──────── PROVIDED INFORMATION ────────
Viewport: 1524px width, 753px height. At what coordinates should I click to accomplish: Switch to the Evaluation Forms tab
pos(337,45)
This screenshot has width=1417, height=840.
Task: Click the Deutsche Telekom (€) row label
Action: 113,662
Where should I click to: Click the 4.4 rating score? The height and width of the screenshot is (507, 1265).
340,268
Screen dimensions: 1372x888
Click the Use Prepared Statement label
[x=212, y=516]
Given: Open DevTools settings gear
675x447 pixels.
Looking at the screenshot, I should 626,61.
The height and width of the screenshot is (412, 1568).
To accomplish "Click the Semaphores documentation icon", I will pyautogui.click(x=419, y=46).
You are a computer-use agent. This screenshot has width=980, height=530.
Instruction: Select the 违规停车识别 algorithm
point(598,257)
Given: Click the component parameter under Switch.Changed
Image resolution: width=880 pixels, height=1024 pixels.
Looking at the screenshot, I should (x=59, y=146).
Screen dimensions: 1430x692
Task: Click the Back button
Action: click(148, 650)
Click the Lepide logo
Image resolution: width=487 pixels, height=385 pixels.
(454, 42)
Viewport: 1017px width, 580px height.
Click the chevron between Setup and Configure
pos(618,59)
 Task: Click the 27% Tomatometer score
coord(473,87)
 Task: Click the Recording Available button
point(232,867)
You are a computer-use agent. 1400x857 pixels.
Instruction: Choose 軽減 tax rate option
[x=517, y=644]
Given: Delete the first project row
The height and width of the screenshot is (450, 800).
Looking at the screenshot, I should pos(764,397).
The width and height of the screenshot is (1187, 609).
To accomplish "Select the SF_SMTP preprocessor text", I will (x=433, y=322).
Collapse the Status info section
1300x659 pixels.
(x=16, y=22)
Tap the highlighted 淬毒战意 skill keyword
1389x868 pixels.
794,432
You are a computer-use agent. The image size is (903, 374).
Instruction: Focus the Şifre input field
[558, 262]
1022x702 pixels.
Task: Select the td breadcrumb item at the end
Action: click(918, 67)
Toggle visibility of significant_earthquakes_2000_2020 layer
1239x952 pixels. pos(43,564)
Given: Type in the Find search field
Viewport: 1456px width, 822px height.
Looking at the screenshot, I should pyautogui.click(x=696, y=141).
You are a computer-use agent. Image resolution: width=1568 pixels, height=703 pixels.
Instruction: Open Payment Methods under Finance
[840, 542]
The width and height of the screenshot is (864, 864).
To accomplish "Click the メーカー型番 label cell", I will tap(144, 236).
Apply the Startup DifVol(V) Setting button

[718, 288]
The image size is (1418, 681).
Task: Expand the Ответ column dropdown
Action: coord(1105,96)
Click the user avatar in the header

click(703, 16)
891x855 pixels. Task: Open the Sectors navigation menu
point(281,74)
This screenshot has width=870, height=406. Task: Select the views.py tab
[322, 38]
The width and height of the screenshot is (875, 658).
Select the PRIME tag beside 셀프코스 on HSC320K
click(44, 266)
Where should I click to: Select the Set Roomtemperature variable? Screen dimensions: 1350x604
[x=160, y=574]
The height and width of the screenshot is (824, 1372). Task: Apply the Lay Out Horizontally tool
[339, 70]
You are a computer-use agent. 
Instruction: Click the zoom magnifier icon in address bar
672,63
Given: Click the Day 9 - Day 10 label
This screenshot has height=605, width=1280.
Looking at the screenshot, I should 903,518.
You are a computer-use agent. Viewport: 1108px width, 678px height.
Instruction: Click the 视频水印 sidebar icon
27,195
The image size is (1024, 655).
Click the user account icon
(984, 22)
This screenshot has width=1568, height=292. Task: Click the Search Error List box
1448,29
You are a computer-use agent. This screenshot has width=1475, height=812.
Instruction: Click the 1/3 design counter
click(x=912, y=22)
────────
• [WRITTEN INSTRUCTION] Put the lines of the listing above, from its first line through the line containing "Action: 113,662", into a Markdown table with a Row column holding the row number and an Entry column holding the line. Leave out blank lines.

• [WORKED ANSWER]
| Row | Entry |
|---|---|
| 1 | Viewport: 1524px width, 753px height. At what coordinates should I click to accomplish: Switch to the Evaluation Forms tab |
| 2 | pos(337,45) |
| 3 | This screenshot has width=1417, height=840. |
| 4 | Task: Click the Deutsche Telekom (€) row label |
| 5 | Action: 113,662 |